In the case of Kallak, however, supporters and some independent experts have backed Beowulf Mining’s claim that the project would be safe for the environment.

They point to drilling tests at the site that have produced silicate-based iron oxide with sulfur levels of just 0.6 percent, and similarly low background levels of titanium and phosphorous.

“With sulfidic ores you have to be very, very careful. But this is a non-sulfur deposit and so it’s not toxic at all,” said PärWeihed, a prominent Swedish ore geologist who teaches at the Luleå University of Technology.

In an email, Clive Sinclair-Poulton, Beowulf’s chairman, said the company plans to conduct further environmental studies before opening the mine in approximately five years.

Beowulf has an exploration license for the site but is waiting for a mining permit that would allow it to start production. A state environmental court must also sign off on the plan.

Sinclair-Poulton dismissed claims that Kallak would cause environmental damages or significantly impact reindeer herders in the area. He said he has offered to meet personally with Sami leaders, and pointed out that the project would create up to 750 jobs in an undeveloped part of the country.

“We want closer contact with the Sami so that they can see we are not a threat to their traditional ways,” Sinclair-Poulton said. “We very strongly believe that both can exist side-by-side. It is not a case of either-or.”

Sweden’s powerful mining industry agrees. There is a lot riding on the approval of Kallak and similar projects, especially now. Demand for natural resources from countries like China and high global minerals prices have led to a recent mining boom in Sweden, which already produces 90 percent of Europe’s iron ore.

Since 2008, the Mining Inspectorate has received an average of 227 applications for mining exploration permits each year. Most of the permits are aimed at reopening old mines, but companies are starting to turn their attention to the country’s Arctic region, which has vast quantities of untapped mineral resources.

Iron ore production, in particular, is poised for expansion. Sweden produced 25 million tons in 2010. By 2025, that figure is expected to rise to 90 million tons, according to Per Ahl, the head of the Swedish Association of Mines, Mineral and Metal Producers, the country’s leading mining industry group.

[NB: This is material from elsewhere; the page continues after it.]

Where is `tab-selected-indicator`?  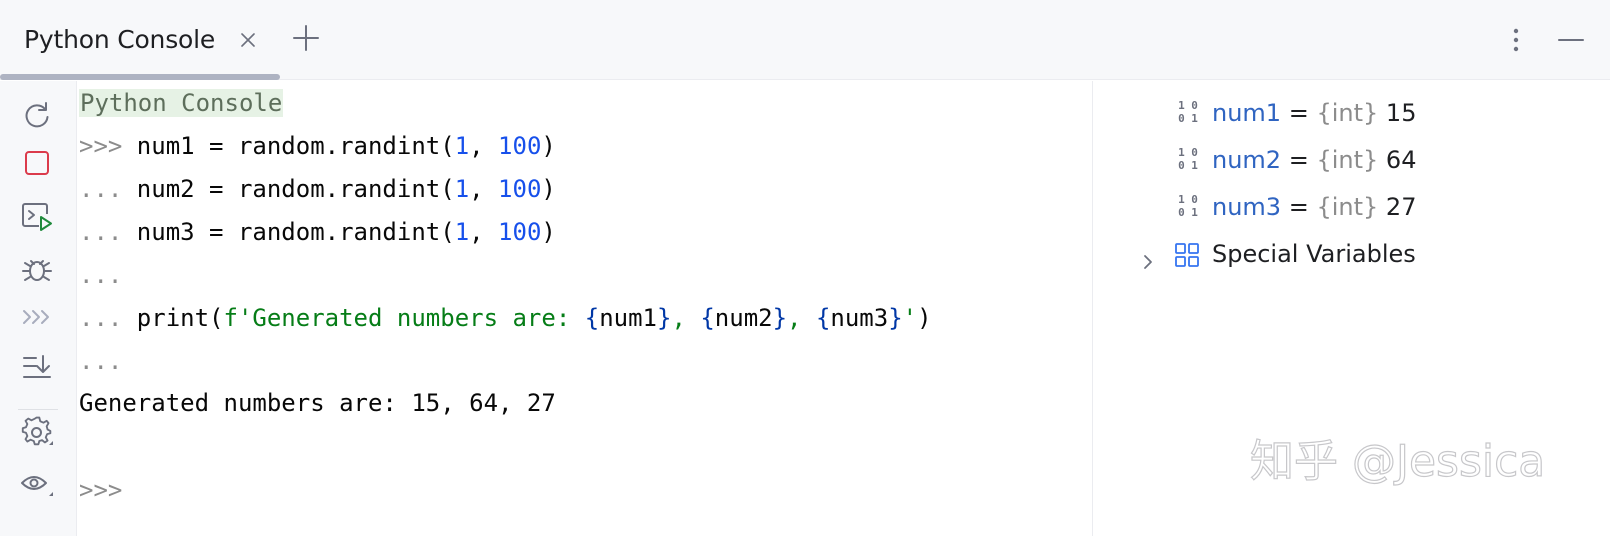 tab-selected-indicator is located at coordinates (140, 77).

“The situation for mining in Sweden is quite good right now,” Ahl said.

That’s exactly what Sami reindeer herders and environmentalists fear most – and why the Kallak mine has become a flashpoint in the growing debate over Sweden’s future minerals policy.

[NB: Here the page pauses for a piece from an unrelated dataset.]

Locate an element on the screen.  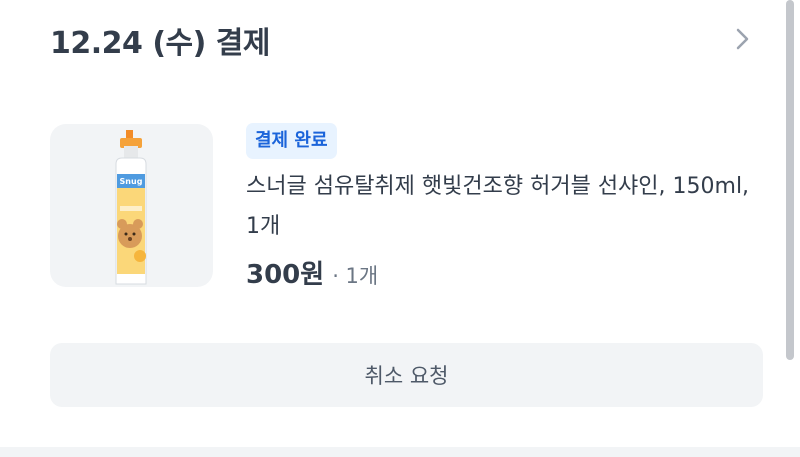
product-thumbnail: Snug is located at coordinates (132, 206).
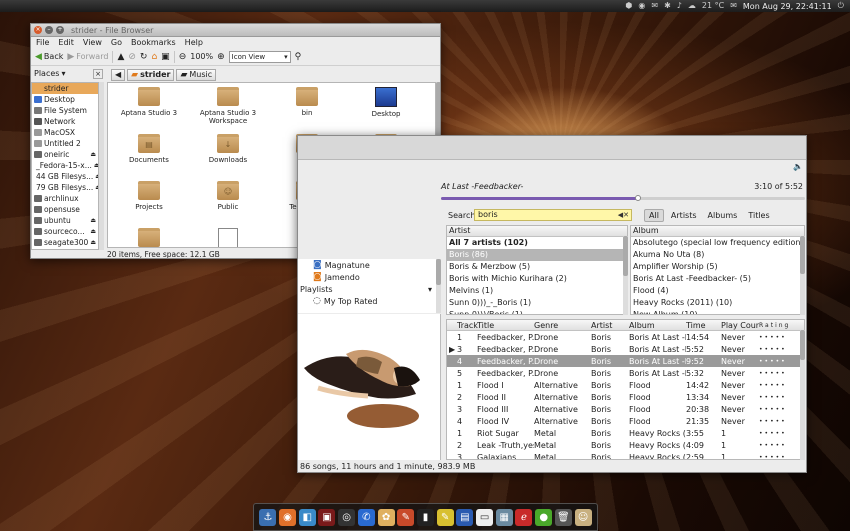  I want to click on terminal-icon: ▮, so click(425, 517).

“Kallak symbolizes the mining boom in Sweden at the moment,” said Erik Blomqvist, the co-chair of Friends of the Earth Sweden. “If Kallak is approved it will send a signal to the international mining community that Sweden is an open door.”

Members of Blomqvist’s group participated in the protests that began in July and went on for nearly two months. Sami herders, environmentalists and activists from across Sweden camped out in front of the entrance to the Kallak site, at the end of a quiet dirt road.

The forest clearing was transformed into a mini-Occupy scene, with campfires and a makeshift media tent made of tarps and wood. Protesters built a tower in the center of the road, to block mining company trucks from entering the site to collect the latest round of ore samples.

The blockade worked, for a while. But eventually law enforcement authorities broke it up – there were accusations of police brutality – so that the trucks could get through. The protesters dispersed soon afterwards.

On a recent visit there with Jonas Vannar, the reindeer herder, few signs of the siege remained. Deeper in the woods, Vannar found one of the drilling sites. The area was littered with detonation wire and discarded rocks.

As he surveyed the landscape, one of his two reindeer dogs, a grey puppy named Mira, disappeared into the trees. She emerged carrying a reindeer shoulder blade in her mouth, and Vannar smiled approvingly.

“It’s hard not to get emotional when you see it,” Vannar said of the blast site, before walking back to his car. “You realize how easy it is to destroy something that my people for generations have been trying to preserve. You realize how fragile your world is.”